DOCUMENT PASSAGE section start

There are many things common convention tells us under the guise of keeping us safe and happy; things like “stay away from a Mama Bear with her cubs,” or “avoid small patterns if you’re pear-shaped,” or “Jeni, for the love of God, please do not wear that crocheted beer-can hat to my parents' anniversary party.”
I bet you’ve even told your kids such things. We’ve all told a child to watch their fingers in the car door, lest they be chopped off, but we know that never happens.
Except it does happen, and it happened to my family.
When my daughter was 4 years-old, a fun day filled with holiday shopping plans quickly became a ticket to Nightmareville, when the minivan door slammed on her tiny hand. Okay, not good, certainly, but likely a broken finger...maybe two.
Except there is nothing I cannot make worse, and instead of a tiny broken digit, we were now dealing with four broken fingers and one severed pinky. When I saw her standing up in the van, having escaped from the seat I had secured her in, it took me a second to realize what had happened. Her hand got closed in the van door and we discovered that “keep your hands inside the ride at all times” is not just an amusement park rule, but good general practice.
I watched the blood drain from my daughter’s face as her tiny mitten turned red. Her eyes were shining but unfocused, and I pulled her mitten off to assess the damage and her left pinky finger fell off at the 2nd joint.
I then did what any well-prepared, rational woman with several First Aid courses under her belt would do: I started screaming like a fucking maniac.
A frantic emergency room visit saw me re-enacting the "Give my daughter the drugs!" scene from Terms of Endearment as I went into all out, legitimate panic, because hey, fingers are pretty important to the human species. It’s kind of what sets us apart from lower species, like amphibians and people who don't return shopping carts to the corral.
A plastic surgeon specializing in fingers and hands was on call at our local hospital that day and within hours, my daughter was in what would be the first of two surgeries. We were briefed on what this would entail: Emergency Room visit, X-Rays, general anesthesia, plastic surgeries x2, physiotherapy, surgical recovery, doctors follow ups...and lots of pain control.

DOCUMENT PASSAGE section end

## INSTRUCTIONS
1. In the account of the minivan door injury, how old was the daughter when her hand was caught in the door?
2. Transcribe the account of the minivan door injury from "Except there is" to "a fucking maniac.".
3. Pick up the account of the minivan door injury after its last sentence and carry it forward.

GIVEN ENTRIES section start

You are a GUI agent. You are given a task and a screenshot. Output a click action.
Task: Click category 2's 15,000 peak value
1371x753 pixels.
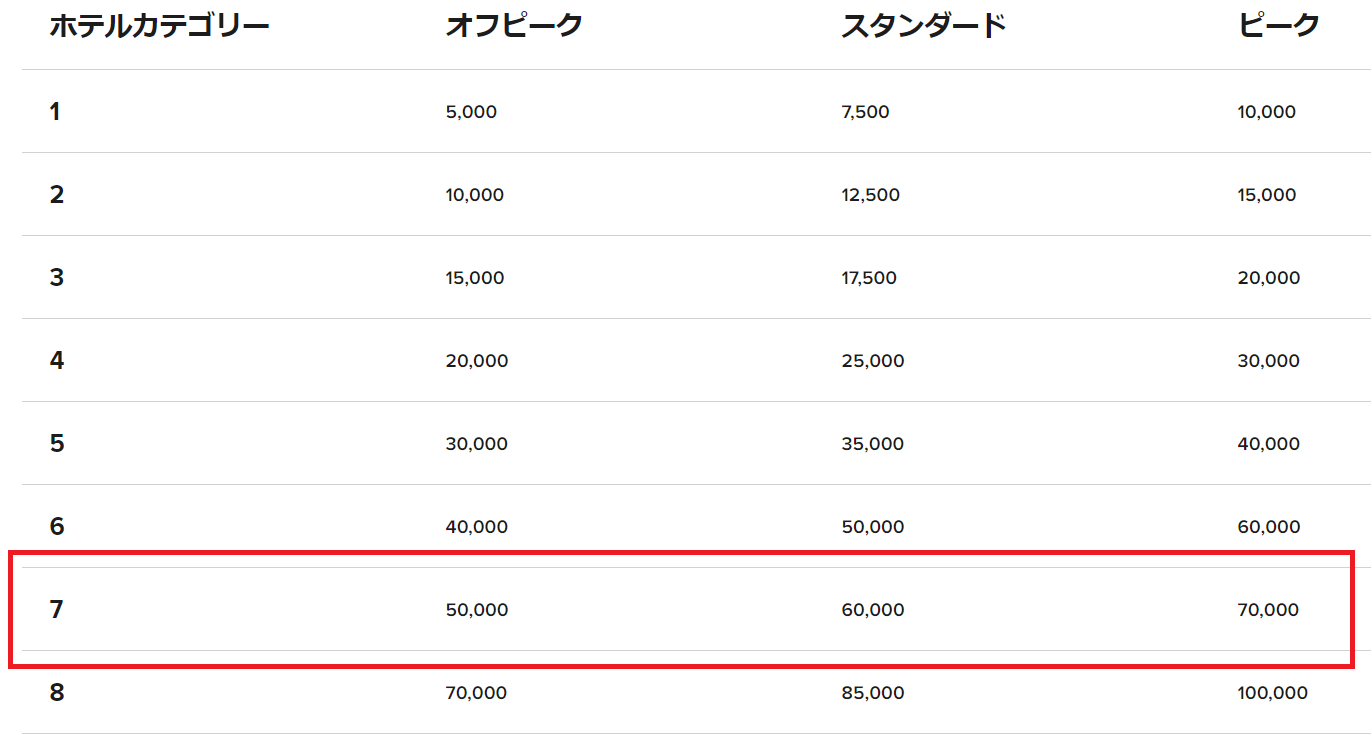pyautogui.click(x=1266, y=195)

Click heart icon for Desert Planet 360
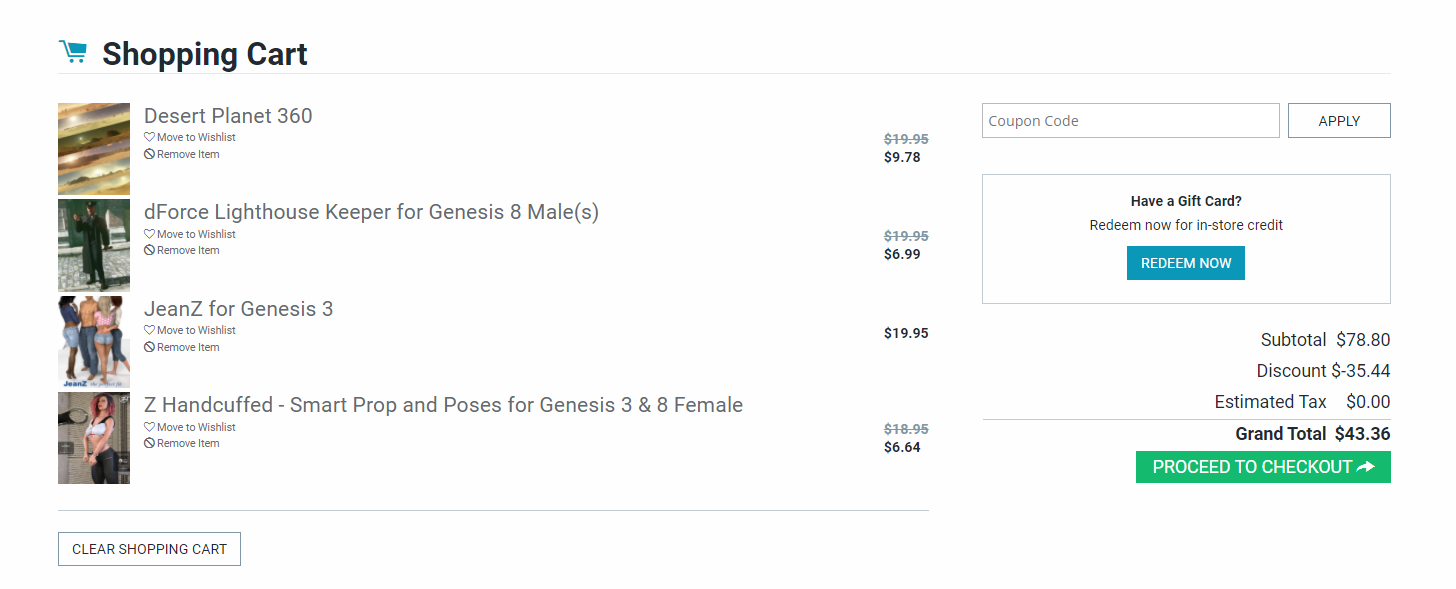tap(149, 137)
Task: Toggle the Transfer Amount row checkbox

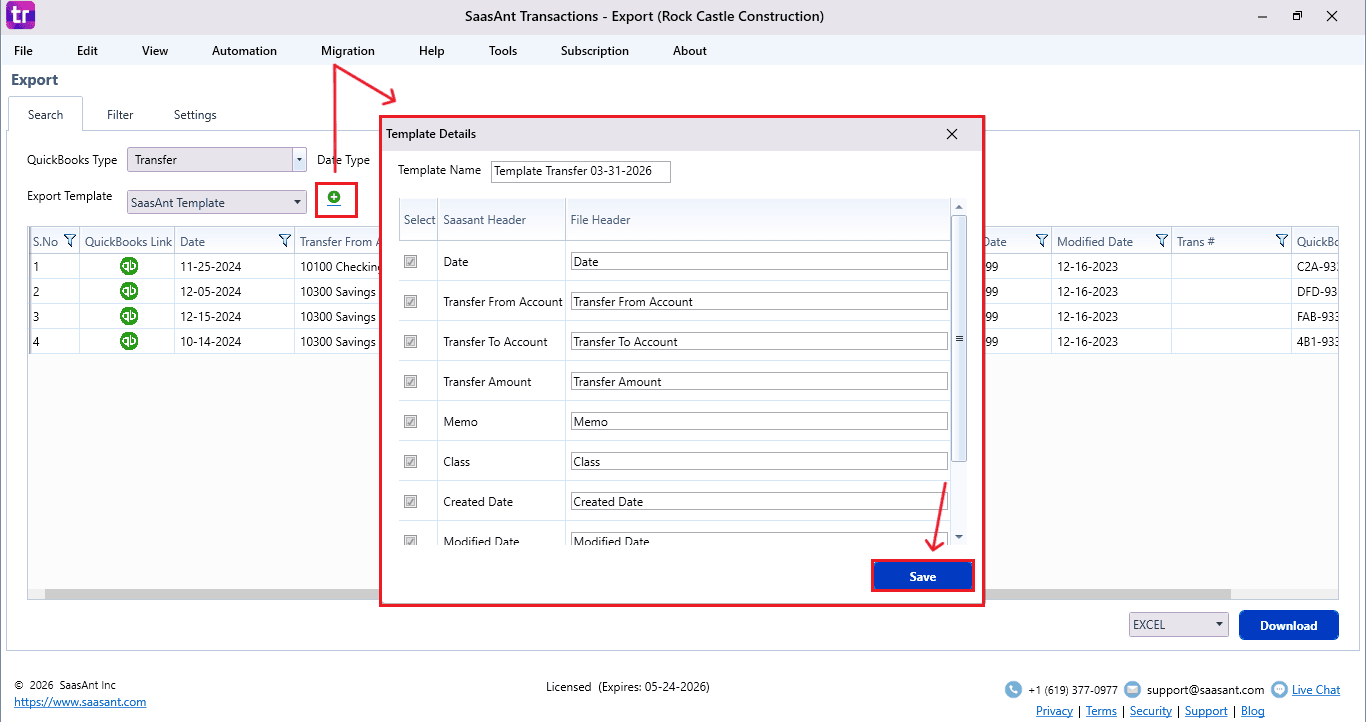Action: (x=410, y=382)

GIVEN ENTRIES section end

## TASK ANSWERS
1. She was 4 years old.

2.
Except there is nothing I cannot make worse, and instead of a tiny broken digit, we were now dealing with four broken fingers and one severed pinky. When I saw her standing up in the van, having escaped from the seat I had secured her in, it took me a second to realize what had happened. Her hand got closed in the van door and we discovered that “keep your hands inside the ride at all times” is not just an amusement park rule, but good general practice.
I watched the blood drain from my daughter’s face as her tiny mitten turned red. Her eyes were shining but unfocused, and I pulled her mitten off to assess the damage and her left pinky finger fell off at the 2nd joint.
I then did what any well-prepared, rational woman with several First Aid courses under her belt would do: I started screaming like a fucking maniac.

3.
The gory details are just that, but I will tell you that two intricate plastic surgeries, countless cups of shitty hospital coffee, and a plastic surgeon kicked in the balls by a tiny purple winter boot when he accidentally touched the wrong finger, and many physiotherapy appointments later, my daughter emerged with all ten of her fingers, all operational and with full range of function.
The many hospital visits meant we quickly became experts at crisis pain management. The emergency room is a real “on the job” learning environment and if you have either been kicked in the nuts by a child or lost a finger, you know that acute pain is serious business. Acetaminophen is a great option for many kinds of pain, but losing an actual part of your body may require something stronger than over-the-counter pain management. We also used topical local analgesic gels, but when it came to managing the worst of the pain, both before surgery and in the period following, we needed to use a stronger pain management arsenal including morphine and other Intravenous (IV) administered drugs. There are other ways to help ease hurt: the staff splinted her hand and gave her ibuprofen before first line X-rays, especially since I was unable to accompany her inside as I was 6-months pregnant.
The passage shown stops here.